■ **WORKING DATA**
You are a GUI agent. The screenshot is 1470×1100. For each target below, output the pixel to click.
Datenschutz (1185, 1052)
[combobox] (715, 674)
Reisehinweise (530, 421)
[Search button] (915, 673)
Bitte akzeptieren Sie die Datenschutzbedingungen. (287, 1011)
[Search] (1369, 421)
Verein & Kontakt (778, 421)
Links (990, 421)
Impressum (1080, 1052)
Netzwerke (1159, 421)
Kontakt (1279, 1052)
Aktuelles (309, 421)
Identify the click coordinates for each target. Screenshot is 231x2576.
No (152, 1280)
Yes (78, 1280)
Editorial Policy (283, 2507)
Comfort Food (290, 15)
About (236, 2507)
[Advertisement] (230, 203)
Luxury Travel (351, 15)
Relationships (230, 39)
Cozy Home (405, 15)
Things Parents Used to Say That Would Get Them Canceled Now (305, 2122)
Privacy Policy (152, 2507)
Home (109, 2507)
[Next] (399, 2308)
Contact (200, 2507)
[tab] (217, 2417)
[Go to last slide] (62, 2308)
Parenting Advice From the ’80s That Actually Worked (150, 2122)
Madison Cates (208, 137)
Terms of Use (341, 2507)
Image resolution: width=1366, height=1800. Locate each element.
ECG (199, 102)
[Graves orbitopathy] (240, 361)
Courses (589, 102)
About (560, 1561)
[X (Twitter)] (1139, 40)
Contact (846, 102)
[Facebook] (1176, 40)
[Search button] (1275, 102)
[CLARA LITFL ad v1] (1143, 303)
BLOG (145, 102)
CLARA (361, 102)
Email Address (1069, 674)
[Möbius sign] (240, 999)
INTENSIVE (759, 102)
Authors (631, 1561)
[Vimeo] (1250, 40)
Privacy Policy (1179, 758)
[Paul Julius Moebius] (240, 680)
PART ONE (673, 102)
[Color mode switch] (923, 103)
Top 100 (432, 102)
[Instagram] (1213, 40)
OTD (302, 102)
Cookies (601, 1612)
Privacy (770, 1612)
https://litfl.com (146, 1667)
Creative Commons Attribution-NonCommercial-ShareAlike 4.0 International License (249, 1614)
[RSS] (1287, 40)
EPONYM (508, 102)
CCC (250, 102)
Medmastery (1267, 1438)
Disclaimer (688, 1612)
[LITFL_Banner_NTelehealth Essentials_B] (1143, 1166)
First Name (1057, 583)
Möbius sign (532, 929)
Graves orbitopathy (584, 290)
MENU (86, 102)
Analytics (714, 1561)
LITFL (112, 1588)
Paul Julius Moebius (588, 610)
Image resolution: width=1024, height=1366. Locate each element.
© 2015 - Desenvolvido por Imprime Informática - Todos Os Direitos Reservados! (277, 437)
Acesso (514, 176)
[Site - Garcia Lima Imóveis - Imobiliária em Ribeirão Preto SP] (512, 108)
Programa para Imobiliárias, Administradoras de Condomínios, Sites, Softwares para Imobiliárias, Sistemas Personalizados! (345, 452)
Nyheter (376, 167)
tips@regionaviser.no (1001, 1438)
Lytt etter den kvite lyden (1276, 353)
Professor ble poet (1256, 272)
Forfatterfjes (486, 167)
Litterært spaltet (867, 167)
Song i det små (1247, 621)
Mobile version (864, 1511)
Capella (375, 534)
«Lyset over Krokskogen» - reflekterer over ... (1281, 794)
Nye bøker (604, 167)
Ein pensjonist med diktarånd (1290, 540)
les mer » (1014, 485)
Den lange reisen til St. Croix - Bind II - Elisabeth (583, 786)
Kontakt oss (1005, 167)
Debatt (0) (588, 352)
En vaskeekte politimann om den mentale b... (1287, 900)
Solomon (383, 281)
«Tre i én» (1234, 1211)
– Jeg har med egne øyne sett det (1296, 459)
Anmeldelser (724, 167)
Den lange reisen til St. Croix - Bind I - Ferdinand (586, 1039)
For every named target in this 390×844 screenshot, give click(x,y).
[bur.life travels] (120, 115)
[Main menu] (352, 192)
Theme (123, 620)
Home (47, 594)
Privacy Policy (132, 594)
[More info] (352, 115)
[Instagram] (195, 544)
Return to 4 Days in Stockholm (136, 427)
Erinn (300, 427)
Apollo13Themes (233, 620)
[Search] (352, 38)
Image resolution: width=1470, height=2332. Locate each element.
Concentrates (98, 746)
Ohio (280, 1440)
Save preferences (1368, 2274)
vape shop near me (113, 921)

■ **BRIEF**
Wherever the word "element" turns up in a line of the entries above, copy that line.

■ **RESPONSE TO THIS EXERCISE**
Image resolution: width=1366, height=1800. Locate each element.
Image resolution: width=1024, height=1366. Locate each element.
Image resolution: width=1470, height=2332. Locate each element.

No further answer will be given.